RAW DATA:
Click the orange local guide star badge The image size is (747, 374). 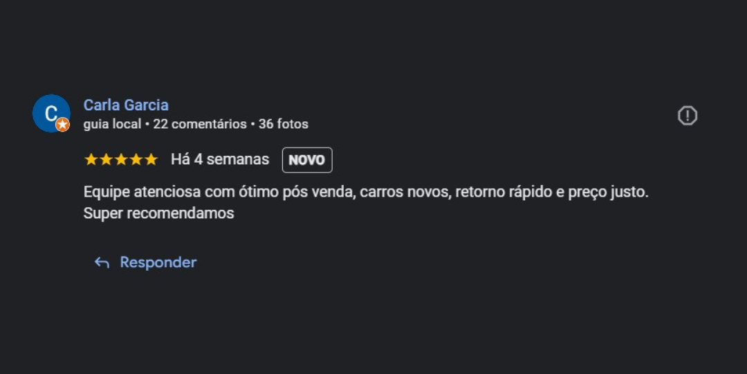coord(62,125)
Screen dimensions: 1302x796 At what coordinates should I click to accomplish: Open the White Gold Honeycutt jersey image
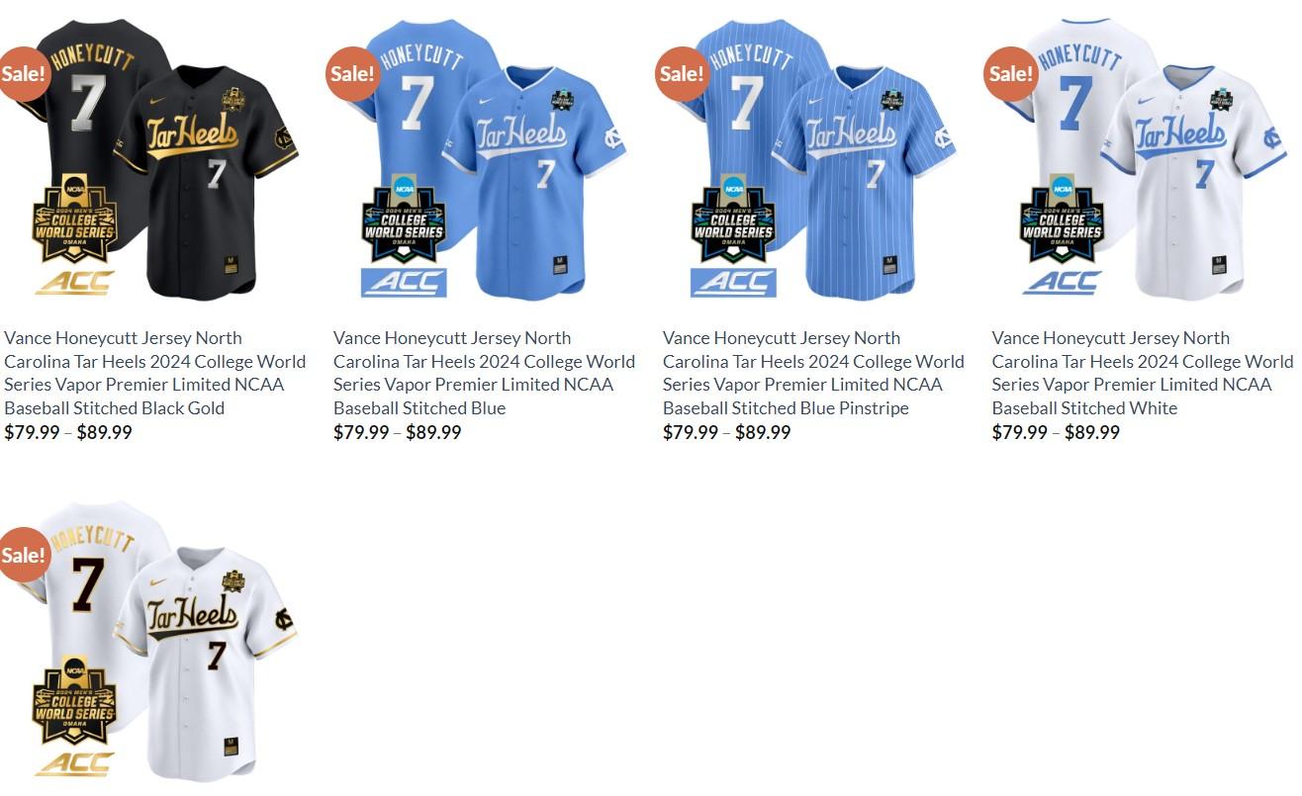155,641
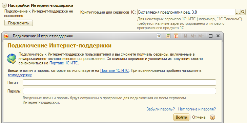The image size is (247, 123).
Task: Click the Конфигурация для сервисов 1С field
Action: click(x=186, y=12)

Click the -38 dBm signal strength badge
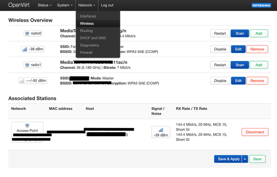(x=33, y=49)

EXERCISE INSTRUCTIONS: Everything from the line with "Screen dimensions: 1302x796" through the end of the records above, and nothing else, is to be quoted exactly; please leave the pictures out.

ANSWER FOR THIS EXERCISE:
Screen dimensions: 1302x796 At what coordinates should I click to accomplish: Open the White Gold Honeycutt jersey image
155,641
The image size is (247, 123).
Task: Click the Конфигурация для сервисов 1С field
Action: click(x=186, y=12)

Click the -38 dBm signal strength badge
(x=33, y=49)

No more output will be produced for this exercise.